» GOAL OF THE EXERCISE:
From the material below, pull out each line that includes the string "size", matching case exactly.

» SUPPLIED MATERIAL:
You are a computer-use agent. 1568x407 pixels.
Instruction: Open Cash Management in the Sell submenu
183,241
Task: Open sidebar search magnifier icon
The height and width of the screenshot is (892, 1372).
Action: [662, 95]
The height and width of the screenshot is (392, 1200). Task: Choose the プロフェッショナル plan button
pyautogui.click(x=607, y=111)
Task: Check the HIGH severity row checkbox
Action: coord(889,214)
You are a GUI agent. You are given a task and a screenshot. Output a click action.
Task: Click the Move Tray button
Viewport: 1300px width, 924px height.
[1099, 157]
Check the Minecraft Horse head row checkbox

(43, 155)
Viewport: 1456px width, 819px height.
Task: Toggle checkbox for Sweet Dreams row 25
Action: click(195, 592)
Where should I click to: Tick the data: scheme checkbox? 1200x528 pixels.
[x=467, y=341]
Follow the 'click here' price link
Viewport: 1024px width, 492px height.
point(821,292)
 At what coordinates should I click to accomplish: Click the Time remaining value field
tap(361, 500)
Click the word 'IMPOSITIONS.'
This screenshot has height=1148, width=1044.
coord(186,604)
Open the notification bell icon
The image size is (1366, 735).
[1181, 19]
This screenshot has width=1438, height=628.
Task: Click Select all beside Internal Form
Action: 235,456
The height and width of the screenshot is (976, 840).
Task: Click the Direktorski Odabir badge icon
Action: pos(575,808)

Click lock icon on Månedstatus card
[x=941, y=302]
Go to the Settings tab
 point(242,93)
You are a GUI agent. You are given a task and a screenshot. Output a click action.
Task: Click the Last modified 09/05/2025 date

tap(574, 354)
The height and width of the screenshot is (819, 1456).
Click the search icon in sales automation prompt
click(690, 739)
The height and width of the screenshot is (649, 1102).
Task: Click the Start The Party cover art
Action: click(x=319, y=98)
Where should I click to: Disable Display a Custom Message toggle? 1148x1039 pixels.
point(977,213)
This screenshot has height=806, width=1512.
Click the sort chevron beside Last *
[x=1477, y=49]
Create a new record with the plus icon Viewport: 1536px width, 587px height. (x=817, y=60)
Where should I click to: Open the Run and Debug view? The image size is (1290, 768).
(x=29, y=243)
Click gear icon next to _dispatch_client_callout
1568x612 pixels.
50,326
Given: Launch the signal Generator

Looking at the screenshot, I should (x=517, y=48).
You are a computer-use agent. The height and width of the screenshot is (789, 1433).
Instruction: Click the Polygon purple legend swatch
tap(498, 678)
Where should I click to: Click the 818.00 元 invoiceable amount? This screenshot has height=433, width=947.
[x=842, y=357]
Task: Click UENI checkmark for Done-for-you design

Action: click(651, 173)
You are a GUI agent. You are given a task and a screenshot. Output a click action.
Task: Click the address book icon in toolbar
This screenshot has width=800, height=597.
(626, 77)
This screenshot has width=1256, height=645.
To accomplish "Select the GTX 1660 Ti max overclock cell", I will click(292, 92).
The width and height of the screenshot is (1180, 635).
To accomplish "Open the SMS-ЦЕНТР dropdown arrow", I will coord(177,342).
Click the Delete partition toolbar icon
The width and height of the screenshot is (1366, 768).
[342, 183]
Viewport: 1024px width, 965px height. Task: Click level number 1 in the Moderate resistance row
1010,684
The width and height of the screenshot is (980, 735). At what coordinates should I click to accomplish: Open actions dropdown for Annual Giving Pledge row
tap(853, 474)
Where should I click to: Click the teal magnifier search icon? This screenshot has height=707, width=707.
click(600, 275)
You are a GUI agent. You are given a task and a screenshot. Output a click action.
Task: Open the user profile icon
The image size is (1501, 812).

» THE SOLUTION:
The image size is (1366, 735).
Where should I click to: Open the Run and Debug view? The image size is (1290, 768).
The image size is (1501, 812).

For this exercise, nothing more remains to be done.